L’équivalence est au cœur de la ’Pataphysique. Dès les premières pages des Gestes et Opinions du Docteur Faustroll, la bibliothèque de notre Curateur inamovible commence à nous l’enseigner. Ses vingt-sept ouvrages comprennent en effet des œuvres tout à fait reconnues, de l’Odyssée et Rabelais à Rimbaud et Verlaine, mais d’autres beaucoup plus obscures. Le Régent Philippe Vauberlin commentait ainsi cette liste dans le numéro 15 des Organographes :
« Sur le même plan que ces œuvres dites bouleversantes ou même universelles, sont placées les avant-dernier-nés de l’actualité, Gog [de Mendès], Babylone [de Péladan], l’Heure sexuelle [de Rachilde], voire des compositions non réputées littéraires comme Le Voyage au Centre de la Terre et d’étranges fabrications comme le théâtre admirablement fade de Florian et les familiailleries de Marceline Desbordes-Valmore. »
Et pourtant, tous ces livres sont dits « pairs », c’est-à-dire d’égale valeur. De façon très concrète, la ’Pataphysique se trouve déjà bien définie : toutes choses sont également belles, vraies et sérieuses, en un mot équivalentes. Le Testament de Sa Feue Magnificence le Docteur Sandomir s’exprime ainsi :
« Pour le Pataphysicien Total, le graffito le plus banal équivaudrait au livre le plus achevé, voire aux Gestes et Opinions du Docteur Faustroll eux-mêmes, et la moindre casserole fabriquée en série à la Nativité d’Altdorfer : qui d’entre nous oserait se croire arrivé à cette extravoyance ? Tel est pourtant le postulat de l’Equivalence Pataphysique… »
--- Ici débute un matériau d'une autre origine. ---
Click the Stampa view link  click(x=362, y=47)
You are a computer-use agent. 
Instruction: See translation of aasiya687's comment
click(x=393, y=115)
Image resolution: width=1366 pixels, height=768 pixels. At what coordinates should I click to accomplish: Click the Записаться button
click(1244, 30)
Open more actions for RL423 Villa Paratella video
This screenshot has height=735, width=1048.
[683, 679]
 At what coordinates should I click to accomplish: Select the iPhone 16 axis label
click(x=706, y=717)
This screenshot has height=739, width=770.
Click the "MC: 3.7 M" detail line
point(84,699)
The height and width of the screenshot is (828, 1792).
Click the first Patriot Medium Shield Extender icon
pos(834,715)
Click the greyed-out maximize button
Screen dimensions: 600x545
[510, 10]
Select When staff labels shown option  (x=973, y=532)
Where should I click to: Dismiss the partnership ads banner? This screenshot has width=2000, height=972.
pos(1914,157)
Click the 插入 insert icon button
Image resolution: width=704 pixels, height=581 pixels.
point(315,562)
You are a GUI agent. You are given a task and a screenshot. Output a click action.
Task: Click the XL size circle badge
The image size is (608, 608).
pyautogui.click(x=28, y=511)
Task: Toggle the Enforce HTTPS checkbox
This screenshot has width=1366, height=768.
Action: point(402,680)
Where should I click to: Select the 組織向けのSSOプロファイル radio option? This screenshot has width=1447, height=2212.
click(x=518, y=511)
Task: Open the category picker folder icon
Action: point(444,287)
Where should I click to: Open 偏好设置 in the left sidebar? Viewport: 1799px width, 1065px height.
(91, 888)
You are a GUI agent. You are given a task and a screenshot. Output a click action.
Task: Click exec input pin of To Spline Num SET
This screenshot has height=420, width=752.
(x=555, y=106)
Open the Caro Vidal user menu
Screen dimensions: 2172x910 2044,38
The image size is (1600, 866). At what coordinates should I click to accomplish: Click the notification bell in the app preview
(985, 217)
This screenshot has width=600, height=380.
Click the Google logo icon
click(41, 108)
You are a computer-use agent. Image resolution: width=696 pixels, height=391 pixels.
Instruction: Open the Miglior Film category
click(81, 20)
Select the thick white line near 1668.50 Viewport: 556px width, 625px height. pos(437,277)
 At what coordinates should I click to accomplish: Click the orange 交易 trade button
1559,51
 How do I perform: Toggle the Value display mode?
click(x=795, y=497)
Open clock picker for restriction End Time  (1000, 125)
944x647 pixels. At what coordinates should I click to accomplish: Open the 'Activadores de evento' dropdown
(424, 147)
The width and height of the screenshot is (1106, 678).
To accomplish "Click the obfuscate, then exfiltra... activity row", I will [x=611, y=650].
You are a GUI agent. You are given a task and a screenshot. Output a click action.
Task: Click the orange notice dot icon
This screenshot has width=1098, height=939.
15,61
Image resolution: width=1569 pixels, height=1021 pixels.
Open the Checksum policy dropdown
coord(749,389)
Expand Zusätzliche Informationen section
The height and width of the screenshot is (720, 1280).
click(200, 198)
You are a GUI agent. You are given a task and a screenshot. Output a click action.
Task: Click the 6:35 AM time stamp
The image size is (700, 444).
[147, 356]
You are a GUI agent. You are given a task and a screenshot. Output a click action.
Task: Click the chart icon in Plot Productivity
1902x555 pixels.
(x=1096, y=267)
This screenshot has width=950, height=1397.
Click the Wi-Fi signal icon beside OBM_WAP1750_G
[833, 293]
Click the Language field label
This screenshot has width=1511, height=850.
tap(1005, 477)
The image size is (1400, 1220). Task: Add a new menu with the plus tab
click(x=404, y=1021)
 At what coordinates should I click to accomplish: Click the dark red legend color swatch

Ce que Patrick Rambaud vulgarisa de manière un peu leste en écrivant [1] :
« La règle est simple, sinon simpliste : « Tout m’est égal ! ». Cela ne signifie pas : « Je me fous de tout ! » mais « Tout m’intéresse et me retient également ».
On remarque tout de même que la phrase du Docteur Sandomir décrit l’attitude d’un pataphysicien « Total ». Il s’agit donc d’un comportement extrême (idéal ?) dont on observe seulement des formes atténuées.

Avec la bibliothèque du Docteur Faustroll, Jarry commence donc par reculer les frontières de la littérature. Cette transgression se double d’un hommage aux boursouflures de la langue juridique puisque les premières pages du Faustroll ont, pour l’essentiel, la forme d’exploits d’huissier. À la suite, le Collège va souvent s’intéresser aux écrits les plus délaissés : catalogues de la Manufacture de Saint-Étienne, premiers livres de lecture, manuels de savoir-vivre, fous littéraires, méthode Assimil (ce qui a pu mener le Satrape Ionesco à l’Acadéfraise) et jusqu’au bottin téléphonique [2].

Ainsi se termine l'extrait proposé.